I taped all of these talks and will be editing them over the next few months. If you would like a notice when they are ready, drop at line at my e mail address, frajude@juno.com.

I finished reading a second work by St. Augustine, the Enchiridion. It is about faith, hope, and charity, and it uses the Creed and the Our Father as its starting point. The thing that fascinated me is that I was able to see how Augustine seems to have gotten caught up a bit in the whole question of predestination. It is almost as if God had decided who would go to heaven and who would go to hell. You can see where the reformers such as Calvin drew their ideas when you read Augustine's writings. I have to believe that God intends all of us to be saved, yet he has given us freedom to decide for ourselves. I am sure it breaks God's heart if one of his children chooses the wrong path, but love cannot be forced.

I also finished listening to a book on CD called Leviathan by Eric Jay Dolan. I thought it was going to be about whales, but it was about whaling. Nevertheless, it was interesting to read about the harrowing journeys and adventures of those who went to sea in this enterprise.

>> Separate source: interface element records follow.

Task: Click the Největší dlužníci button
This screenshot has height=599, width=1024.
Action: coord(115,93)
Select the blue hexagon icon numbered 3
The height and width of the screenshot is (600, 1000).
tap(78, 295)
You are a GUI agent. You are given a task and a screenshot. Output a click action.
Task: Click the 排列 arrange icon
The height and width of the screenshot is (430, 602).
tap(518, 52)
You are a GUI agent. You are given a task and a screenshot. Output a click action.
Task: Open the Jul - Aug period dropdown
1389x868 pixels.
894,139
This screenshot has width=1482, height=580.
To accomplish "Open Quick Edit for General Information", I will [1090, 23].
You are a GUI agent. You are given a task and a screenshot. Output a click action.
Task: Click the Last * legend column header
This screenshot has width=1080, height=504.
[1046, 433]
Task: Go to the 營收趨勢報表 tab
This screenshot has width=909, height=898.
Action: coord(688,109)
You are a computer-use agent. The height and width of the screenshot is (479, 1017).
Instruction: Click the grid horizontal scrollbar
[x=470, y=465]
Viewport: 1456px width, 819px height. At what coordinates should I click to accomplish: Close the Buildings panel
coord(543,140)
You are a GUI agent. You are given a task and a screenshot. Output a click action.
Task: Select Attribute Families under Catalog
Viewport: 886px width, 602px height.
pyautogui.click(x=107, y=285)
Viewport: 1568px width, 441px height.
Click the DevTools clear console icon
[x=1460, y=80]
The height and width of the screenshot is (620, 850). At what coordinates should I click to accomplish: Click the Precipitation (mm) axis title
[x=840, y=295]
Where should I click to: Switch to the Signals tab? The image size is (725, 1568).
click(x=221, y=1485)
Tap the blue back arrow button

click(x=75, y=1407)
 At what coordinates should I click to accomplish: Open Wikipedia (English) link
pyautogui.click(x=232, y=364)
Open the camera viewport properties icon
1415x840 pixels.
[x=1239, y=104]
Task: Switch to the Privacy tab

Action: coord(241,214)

I am in a parish in Lynnfield, MA, near Boston, this week.

God bless and

fr. Jude

Tuesday, November 3, 2009

A New Parish Grows

November 3, 2009

Peace and Good,

This past week I was down in Fredericksburg, VA. I had given a mission at St. Jude Parish there five years ago. At that time, they had just moved from a funeral parlor to a facility in a strip mall (they are in a remodeled gym). The parish was just starting to take off.

It has grown by leaps and bounds. They are ready to begin the process of building a Church. The whole area is all but unrecognizable with all the building that has gone on. It is a commuter area for people who work in Washington D.C. (although it is some 40 miles away and the commute is a bear on interstate 95).

The sessions in the evening were centered on the Gospels, one night for each Gospel. In the morning, the sessions were on various people of the Bible: Mary, Peter, Paul, and Abraham and Sarah. As is common in my missions, the morning sessions were a bit more informal (as we drank coffee and ate some of the baked goods) while the evening sessions were a bit more formal.

The evening sessions were interrupted on Wednesday for the confirmation of the parish youth. There were over 20 confirmed, and the ceremony was incredibly well prepared. The bishop was great. He is one of the military bishops, Bishop Richard Higgins. (It was everything I could do not to call him Henry Higgins in the Eucharistic Prayer.) He knew exactly how to speak to the young people. He asked of them a promise of listening to God's call at least five minutes a day, a great idea for all of us.

I got to see the center of Fredericksburg this time (very nice and quaint) and saw the battle field ( I am a Civil War buff). Usually, when I travel, I don't like to see that many things because I am already overwhelmed with new things. Yet, this was well worth it.

I am at home this week giving a series of talks on the psalms. I am taping the talks (four of them of two hours each), so I hope to have the CD's available sometime around Christmas. I haven't finished any books, largely because I am reading about seven all at the same time. I guess I get bored easily, so I need to read a little bit from each one when I feel like it.

Today is my mom's birthday. It has been three years since mom and dad passed away in a car accident. Please keep them and my brother Gil (who died shortly before them) in your prayers.